Records provided: Begin

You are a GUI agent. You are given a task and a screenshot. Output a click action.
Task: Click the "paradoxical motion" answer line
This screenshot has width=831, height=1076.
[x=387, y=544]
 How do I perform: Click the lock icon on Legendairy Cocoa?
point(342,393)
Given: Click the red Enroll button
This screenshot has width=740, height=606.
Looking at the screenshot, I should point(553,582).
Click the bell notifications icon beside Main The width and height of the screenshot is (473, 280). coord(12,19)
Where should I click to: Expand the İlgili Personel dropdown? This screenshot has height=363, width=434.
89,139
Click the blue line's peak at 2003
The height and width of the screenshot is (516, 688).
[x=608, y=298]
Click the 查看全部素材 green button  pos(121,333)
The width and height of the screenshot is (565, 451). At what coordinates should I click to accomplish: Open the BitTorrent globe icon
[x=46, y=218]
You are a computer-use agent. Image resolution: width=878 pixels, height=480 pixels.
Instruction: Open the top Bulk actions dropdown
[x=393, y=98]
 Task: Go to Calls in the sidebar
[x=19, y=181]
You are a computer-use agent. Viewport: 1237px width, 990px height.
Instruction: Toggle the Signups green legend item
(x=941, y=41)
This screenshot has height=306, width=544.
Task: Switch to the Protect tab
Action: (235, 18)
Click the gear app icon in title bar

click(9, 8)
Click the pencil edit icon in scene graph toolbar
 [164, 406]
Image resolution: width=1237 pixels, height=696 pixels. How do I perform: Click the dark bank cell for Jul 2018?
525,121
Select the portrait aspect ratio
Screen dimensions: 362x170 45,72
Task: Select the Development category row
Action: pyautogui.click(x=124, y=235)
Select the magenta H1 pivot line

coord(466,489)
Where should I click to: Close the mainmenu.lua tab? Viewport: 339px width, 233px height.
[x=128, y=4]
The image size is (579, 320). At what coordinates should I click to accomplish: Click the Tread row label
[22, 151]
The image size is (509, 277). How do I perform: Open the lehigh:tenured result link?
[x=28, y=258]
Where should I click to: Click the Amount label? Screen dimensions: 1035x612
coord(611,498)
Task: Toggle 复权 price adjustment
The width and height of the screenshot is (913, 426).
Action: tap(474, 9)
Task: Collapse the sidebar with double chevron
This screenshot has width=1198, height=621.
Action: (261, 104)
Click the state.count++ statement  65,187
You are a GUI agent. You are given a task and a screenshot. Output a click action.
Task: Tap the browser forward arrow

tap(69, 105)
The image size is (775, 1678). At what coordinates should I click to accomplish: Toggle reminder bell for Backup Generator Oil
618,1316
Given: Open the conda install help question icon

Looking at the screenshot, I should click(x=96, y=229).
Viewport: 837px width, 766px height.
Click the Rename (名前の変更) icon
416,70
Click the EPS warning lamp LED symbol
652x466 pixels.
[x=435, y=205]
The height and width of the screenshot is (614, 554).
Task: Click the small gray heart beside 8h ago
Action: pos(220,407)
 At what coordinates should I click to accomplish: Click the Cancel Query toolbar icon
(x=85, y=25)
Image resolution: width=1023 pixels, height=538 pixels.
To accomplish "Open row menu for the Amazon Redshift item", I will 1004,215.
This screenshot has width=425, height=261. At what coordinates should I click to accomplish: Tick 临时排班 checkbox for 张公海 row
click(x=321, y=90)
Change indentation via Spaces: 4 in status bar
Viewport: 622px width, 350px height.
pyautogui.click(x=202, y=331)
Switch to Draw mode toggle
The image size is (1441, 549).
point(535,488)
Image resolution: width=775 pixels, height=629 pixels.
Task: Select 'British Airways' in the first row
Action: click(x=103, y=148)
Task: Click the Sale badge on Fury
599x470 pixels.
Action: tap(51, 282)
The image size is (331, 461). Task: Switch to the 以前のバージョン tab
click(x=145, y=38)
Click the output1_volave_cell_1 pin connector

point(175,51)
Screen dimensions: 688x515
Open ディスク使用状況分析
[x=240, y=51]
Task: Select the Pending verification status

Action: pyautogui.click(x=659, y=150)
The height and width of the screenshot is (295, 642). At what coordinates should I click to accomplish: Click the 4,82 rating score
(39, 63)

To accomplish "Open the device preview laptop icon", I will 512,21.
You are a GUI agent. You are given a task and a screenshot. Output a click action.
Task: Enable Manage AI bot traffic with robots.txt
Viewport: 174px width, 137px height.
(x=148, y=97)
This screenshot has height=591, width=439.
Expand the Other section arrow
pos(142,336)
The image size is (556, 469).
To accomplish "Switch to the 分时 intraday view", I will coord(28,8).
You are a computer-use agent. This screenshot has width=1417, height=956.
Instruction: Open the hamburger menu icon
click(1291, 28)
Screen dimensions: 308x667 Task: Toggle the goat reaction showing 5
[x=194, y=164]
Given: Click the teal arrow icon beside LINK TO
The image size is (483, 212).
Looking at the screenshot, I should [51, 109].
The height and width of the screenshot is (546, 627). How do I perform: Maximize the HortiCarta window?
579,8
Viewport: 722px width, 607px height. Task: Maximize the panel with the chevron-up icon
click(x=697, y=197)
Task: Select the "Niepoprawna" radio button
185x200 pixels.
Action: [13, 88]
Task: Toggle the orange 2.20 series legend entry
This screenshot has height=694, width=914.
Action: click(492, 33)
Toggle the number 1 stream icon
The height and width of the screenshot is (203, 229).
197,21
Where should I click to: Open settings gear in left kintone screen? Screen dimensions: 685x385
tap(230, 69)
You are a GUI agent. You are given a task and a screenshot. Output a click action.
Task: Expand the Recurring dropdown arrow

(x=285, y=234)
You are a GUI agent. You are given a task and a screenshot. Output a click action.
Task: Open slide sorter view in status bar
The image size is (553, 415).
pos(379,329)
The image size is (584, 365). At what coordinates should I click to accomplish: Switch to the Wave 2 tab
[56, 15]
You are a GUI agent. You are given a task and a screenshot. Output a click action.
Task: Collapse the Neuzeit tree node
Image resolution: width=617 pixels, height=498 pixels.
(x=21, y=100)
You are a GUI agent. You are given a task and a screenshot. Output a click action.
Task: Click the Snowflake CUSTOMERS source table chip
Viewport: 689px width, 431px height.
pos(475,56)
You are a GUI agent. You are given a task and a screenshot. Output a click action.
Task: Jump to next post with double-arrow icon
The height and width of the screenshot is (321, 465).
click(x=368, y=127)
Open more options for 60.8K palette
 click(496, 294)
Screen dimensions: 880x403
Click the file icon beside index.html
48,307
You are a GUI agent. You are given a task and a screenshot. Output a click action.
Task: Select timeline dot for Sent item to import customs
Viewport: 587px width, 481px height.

Records provided: End

Exercise directions: Beginning with the line that has "Click the file icon beside index.html", set down every line of the entries above through the final one, unchanged.

Result:
Click the file icon beside index.html
48,307
You are a GUI agent. You are given a task and a screenshot. Output a click action.
Task: Select timeline dot for Sent item to import customs
Viewport: 587px width, 481px height.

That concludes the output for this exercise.